-- begin --

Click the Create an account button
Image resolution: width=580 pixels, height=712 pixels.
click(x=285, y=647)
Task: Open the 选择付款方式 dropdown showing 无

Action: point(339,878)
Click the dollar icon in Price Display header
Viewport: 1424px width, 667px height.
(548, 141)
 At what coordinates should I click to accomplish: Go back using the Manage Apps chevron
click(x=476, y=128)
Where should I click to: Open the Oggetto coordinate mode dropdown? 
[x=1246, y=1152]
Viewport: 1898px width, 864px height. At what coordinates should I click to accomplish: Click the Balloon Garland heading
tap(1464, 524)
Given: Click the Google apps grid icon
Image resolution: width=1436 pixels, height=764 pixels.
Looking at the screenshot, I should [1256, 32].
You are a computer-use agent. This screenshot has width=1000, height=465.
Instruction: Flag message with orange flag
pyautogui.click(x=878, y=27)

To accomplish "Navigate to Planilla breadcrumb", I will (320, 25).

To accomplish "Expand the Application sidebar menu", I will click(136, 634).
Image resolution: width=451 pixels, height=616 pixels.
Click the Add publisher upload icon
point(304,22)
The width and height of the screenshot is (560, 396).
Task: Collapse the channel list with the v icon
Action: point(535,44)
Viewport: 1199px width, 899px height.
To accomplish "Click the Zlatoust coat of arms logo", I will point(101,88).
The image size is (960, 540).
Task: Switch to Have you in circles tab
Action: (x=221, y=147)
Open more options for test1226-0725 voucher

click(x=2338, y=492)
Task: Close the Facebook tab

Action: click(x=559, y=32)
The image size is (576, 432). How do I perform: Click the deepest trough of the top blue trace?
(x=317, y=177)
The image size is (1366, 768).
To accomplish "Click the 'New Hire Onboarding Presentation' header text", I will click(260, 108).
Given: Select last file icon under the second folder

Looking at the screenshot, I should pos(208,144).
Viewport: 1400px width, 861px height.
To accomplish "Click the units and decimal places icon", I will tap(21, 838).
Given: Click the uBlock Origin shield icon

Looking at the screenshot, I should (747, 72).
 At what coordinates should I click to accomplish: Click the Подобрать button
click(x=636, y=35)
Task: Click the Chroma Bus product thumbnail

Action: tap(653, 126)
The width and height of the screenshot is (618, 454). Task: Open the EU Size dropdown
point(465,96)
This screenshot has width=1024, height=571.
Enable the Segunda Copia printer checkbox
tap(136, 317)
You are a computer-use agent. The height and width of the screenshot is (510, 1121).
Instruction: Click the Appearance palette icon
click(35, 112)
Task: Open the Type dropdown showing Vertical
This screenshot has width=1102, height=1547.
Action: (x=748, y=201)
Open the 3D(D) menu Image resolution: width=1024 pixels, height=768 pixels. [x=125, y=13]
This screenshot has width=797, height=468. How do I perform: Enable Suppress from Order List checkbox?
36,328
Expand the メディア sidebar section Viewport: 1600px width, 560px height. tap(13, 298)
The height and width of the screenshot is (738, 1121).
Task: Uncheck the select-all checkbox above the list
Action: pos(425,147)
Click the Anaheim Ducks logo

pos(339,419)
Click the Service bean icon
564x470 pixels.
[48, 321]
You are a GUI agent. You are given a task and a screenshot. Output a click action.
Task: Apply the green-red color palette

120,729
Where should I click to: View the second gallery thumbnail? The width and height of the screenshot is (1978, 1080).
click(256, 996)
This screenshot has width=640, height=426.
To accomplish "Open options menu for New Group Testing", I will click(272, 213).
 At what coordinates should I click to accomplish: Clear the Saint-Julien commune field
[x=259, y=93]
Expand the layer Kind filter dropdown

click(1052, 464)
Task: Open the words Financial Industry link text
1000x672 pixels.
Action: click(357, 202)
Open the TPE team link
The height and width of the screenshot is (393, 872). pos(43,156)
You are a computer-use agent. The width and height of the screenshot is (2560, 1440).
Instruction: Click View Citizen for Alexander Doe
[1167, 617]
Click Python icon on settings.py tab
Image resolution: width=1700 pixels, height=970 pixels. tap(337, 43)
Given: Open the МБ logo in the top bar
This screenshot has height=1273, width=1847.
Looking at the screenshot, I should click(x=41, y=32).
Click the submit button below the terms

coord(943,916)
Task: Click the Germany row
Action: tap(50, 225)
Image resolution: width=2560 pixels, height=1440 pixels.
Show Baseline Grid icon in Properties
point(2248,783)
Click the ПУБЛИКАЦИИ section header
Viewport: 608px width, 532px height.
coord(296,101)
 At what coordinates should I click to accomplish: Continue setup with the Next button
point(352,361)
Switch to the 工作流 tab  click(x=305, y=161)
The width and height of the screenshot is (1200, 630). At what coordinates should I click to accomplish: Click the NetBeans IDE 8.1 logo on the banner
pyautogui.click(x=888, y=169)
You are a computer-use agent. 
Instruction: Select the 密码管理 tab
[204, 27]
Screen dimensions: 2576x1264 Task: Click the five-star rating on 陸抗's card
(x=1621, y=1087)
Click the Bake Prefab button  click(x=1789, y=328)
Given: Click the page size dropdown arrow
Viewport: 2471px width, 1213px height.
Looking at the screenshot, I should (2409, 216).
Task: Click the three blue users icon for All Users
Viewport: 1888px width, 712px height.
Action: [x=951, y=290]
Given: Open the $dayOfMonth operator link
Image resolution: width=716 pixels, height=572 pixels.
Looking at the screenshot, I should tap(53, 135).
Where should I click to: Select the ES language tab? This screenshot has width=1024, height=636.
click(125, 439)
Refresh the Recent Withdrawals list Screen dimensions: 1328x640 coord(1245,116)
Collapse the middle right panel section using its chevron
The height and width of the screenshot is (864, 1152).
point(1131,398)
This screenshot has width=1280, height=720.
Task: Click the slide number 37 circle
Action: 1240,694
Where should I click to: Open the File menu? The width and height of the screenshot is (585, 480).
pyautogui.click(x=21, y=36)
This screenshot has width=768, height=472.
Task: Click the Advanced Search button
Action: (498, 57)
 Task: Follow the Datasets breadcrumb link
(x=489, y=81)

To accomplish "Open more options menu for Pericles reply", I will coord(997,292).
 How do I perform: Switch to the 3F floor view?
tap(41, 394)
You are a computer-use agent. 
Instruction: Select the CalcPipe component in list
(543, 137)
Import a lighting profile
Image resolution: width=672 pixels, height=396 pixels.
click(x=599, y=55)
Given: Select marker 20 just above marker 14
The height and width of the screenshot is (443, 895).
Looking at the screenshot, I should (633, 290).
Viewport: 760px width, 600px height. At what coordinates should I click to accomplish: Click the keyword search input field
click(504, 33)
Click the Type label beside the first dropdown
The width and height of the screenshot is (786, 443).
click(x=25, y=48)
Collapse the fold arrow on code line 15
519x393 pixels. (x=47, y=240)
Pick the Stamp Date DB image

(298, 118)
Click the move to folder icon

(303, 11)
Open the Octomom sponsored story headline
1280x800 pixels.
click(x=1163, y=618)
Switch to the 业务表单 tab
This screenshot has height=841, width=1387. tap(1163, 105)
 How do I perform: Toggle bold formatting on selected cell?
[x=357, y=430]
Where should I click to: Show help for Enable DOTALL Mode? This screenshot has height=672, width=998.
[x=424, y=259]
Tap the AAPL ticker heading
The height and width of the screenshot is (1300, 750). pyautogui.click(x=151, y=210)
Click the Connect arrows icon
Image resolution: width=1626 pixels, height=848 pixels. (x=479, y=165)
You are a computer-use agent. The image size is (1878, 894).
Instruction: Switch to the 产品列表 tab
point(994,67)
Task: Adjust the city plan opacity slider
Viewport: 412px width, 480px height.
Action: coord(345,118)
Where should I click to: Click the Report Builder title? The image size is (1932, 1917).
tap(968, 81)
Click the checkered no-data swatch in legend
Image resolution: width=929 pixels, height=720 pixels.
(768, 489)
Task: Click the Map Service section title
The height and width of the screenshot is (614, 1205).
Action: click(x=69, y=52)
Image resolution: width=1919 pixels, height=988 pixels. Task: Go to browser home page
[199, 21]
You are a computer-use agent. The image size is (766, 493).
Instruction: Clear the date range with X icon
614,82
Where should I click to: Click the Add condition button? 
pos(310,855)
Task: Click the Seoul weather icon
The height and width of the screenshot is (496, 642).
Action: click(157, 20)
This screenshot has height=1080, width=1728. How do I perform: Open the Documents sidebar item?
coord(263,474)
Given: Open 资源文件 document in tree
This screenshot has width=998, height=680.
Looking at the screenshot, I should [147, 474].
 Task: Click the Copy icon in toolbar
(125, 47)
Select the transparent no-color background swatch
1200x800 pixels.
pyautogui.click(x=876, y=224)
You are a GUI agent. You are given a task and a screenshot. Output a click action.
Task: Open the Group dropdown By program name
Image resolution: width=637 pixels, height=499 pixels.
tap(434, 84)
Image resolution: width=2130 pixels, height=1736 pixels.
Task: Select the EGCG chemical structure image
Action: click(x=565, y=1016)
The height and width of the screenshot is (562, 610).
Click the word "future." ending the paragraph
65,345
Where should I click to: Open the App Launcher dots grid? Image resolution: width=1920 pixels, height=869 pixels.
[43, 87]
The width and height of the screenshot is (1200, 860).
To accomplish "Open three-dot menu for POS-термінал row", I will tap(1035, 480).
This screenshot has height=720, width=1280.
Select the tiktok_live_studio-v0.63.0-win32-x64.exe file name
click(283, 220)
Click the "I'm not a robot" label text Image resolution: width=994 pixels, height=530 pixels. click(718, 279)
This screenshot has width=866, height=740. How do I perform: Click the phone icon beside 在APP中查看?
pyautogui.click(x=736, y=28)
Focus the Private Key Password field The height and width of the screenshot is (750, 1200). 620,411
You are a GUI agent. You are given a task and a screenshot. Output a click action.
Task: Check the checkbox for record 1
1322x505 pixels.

-- end --

* AIM OF THE TASK:
Lay out the items as a numbered list with blank lines left out, starting at the line that contains "Task: Adjust the city plan opacity slider" and ending at the line that contains "will tap(1035, 480).".

* SOLUTION FOR THIS TASK:
1. Task: Adjust the city plan opacity slider
2. Viewport: 412px width, 480px height.
3. Action: coord(345,118)
4. Where should I click to: Click the Report Builder title? The image size is (1932, 1917).
5. tap(968, 81)
6. Click the checkered no-data swatch in legend
7. Image resolution: width=929 pixels, height=720 pixels.
8. (768, 489)
9. Task: Click the Map Service section title
10. The height and width of the screenshot is (614, 1205).
11. Action: click(x=69, y=52)
12. Image resolution: width=1919 pixels, height=988 pixels. Task: Go to browser home page
13. [199, 21]
14. You are a computer-use agent. The image size is (766, 493).
15. Instruction: Clear the date range with X icon
16. 614,82
17. Where should I click to: Click the Add condition button? 
18. pos(310,855)
19. Task: Click the Seoul weather icon
20. The height and width of the screenshot is (496, 642).
21. Action: click(157, 20)
22. This screenshot has height=1080, width=1728. How do I perform: Open the Documents sidebar item?
23. coord(263,474)
24. Given: Open 资源文件 document in tree
25. This screenshot has width=998, height=680.
26. Looking at the screenshot, I should [147, 474].
27.  Task: Click the Copy icon in toolbar
28. (125, 47)
29. Select the transparent no-color background swatch
30. 1200x800 pixels.
31. pyautogui.click(x=876, y=224)
32. You are a GUI agent. You are given a task and a screenshot. Output a click action.
33. Task: Open the Group dropdown By program name
34. Image resolution: width=637 pixels, height=499 pixels.
35. tap(434, 84)
36. Image resolution: width=2130 pixels, height=1736 pixels.
37. Task: Select the EGCG chemical structure image
38. Action: click(x=565, y=1016)
39. The height and width of the screenshot is (562, 610).
40. Click the word "future." ending the paragraph
41. 65,345
42. Where should I click to: Open the App Launcher dots grid? Image resolution: width=1920 pixels, height=869 pixels.
43. [43, 87]
44. The width and height of the screenshot is (1200, 860).
45. To accomplish "Open three-dot menu for POS-термінал row", I will tap(1035, 480).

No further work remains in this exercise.